- _Objective_
Render every line of the listing below as a JSON list of strings, one string per line, and leave out the blank lines.

• • • • • • •

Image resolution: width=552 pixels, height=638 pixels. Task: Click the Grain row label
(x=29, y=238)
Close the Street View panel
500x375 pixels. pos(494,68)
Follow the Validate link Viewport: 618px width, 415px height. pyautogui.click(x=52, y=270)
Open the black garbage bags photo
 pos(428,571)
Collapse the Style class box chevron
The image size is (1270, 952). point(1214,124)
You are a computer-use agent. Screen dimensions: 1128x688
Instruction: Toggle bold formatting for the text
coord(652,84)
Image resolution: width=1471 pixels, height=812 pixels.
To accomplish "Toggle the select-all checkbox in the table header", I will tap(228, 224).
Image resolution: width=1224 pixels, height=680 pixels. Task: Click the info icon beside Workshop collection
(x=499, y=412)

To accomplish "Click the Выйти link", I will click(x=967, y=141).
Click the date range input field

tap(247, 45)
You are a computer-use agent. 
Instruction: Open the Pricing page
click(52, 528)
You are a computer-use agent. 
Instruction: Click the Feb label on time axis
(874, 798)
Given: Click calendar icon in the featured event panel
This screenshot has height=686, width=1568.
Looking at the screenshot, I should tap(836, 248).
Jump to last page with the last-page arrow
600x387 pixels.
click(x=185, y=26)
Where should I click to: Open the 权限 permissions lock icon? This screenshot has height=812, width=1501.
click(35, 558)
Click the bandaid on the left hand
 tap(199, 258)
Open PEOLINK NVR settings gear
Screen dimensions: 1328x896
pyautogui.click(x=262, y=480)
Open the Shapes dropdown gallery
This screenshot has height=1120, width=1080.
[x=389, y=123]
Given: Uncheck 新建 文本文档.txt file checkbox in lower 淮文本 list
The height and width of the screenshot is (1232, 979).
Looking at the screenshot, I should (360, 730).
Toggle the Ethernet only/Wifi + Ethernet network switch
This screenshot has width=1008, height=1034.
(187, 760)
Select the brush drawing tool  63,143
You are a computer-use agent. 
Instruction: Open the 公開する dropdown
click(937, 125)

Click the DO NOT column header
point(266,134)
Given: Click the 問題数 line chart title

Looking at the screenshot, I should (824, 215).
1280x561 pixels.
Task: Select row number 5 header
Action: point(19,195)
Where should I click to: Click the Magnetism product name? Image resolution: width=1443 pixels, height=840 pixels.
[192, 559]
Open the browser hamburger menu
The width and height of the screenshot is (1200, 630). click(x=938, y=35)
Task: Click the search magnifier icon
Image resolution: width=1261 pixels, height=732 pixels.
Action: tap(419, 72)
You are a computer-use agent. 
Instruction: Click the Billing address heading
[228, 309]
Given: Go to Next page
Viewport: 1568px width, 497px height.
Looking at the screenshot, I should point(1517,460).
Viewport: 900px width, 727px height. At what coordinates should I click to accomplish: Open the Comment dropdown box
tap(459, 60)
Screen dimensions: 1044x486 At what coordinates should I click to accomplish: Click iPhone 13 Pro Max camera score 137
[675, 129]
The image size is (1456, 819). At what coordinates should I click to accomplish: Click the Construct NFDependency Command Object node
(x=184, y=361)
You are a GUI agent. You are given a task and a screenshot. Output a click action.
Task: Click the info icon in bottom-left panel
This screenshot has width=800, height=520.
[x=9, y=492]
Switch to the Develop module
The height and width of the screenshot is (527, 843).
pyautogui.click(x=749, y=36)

• • • • • • •

- _Written reply_
[
  "Image resolution: width=552 pixels, height=638 pixels. Task: Click the Grain row label",
  "(x=29, y=238)",
  "Close the Street View panel",
  "500x375 pixels. pos(494,68)",
  "Follow the Validate link Viewport: 618px width, 415px height. pyautogui.click(x=52, y=270)",
  "Open the black garbage bags photo",
  " pos(428,571)",
  "Collapse the Style class box chevron",
  "The image size is (1270, 952). point(1214,124)",
  "You are a computer-use agent. Screen dimensions: 1128x688",
  "Instruction: Toggle bold formatting for the text",
  "coord(652,84)",
  "Image resolution: width=1471 pixels, height=812 pixels.",
  "To accomplish \"Toggle the select-all checkbox in the table header\", I will tap(228, 224).",
  "Image resolution: width=1224 pixels, height=680 pixels. Task: Click the info icon beside Workshop collection",
  "(x=499, y=412)",
  "To accomplish \"Click the Выйти link\", I will click(x=967, y=141).",
  "Click the date range input field",
  "tap(247, 45)",
  "You are a computer-use agent. ",
  "Instruction: Open the Pricing page",
  "click(52, 528)",
  "You are a computer-use agent. ",
  "Instruction: Click the Feb label on time axis",
  "(874, 798)",
  "Given: Click calendar icon in the featured event panel",
  "This screenshot has height=686, width=1568.",
  "Looking at the screenshot, I should tap(836, 248).",
  "Jump to last page with the last-page arrow",
  "600x387 pixels.",
  "click(x=185, y=26)",
  "Where should I click to: Open the 权限 permissions lock icon? This screenshot has height=812, width=1501.",
  "click(35, 558)",
  "Click the bandaid on the left hand",
  " tap(199, 258)",
  "Open PEOLINK NVR settings gear",
  "Screen dimensions: 1328x896",
  "pyautogui.click(x=262, y=480)",
  "Open the Shapes dropdown gallery",
  "This screenshot has height=1120, width=1080.",
  "[x=389, y=123]",
  "Given: Uncheck 新建 文本文档.txt file checkbox in lower 淮文本 list",
  "The height and width of the screenshot is (1232, 979).",
  "Looking at the screenshot, I should (360, 730).",
  "Toggle the Ethernet only/Wifi + Ethernet network switch",
  "This screenshot has width=1008, height=1034.",
  "(187, 760)",
  "Select the brush drawing tool  63,143",
  "You are a computer-use agent. ",
  "Instruction: Open the 公開する dropdown",
  "click(937, 125)",
  "Click the DO NOT column header",
  "point(266,134)",
  "Given: Click the 問題数 line chart title",
  "Looking at the screenshot, I should (824, 215).",
  "1280x561 pixels.",
  "Task: Select row number 5 header",
  "Action: point(19,195)",
  "Where should I click to: Click the Magnetism product name? Image resolution: width=1443 pixels, height=840 pixels.",
  "[192, 559]",
  "Open the browser hamburger menu",
  "The width and height of the screenshot is (1200, 630). click(x=938, y=35)",
  "Task: Click the search magnifier icon",
  "Image resolution: width=1261 pixels, height=732 pixels.",
  "Action: tap(419, 72)",
  "You are a computer-use agent. ",
  "Instruction: Click the Billing address heading",
  "[228, 309]",
  "Given: Go to Next page",
  "Viewport: 1568px width, 497px height.",
  "Looking at the screenshot, I should point(1517,460).",
  "Viewport: 900px width, 727px height. At what coordinates should I click to accomplish: Open the Comment dropdown box",
  "tap(459, 60)",
  "Screen dimensions: 1044x486 At what coordinates should I click to accomplish: Click iPhone 13 Pro Max camera score 137",
  "[675, 129]",
  "The image size is (1456, 819). At what coordinates should I click to accomplish: Click the Construct NFDependency Command Object node",
  "(x=184, y=361)",
  "You are a GUI agent. You are given a task and a screenshot. Output a click action.",
  "Task: Click the info icon in bottom-left panel",
  "This screenshot has width=800, height=520.",
  "[x=9, y=492]",
  "Switch to the Develop module",
  "The height and width of the screenshot is (527, 843).",
  "pyautogui.click(x=749, y=36)"
]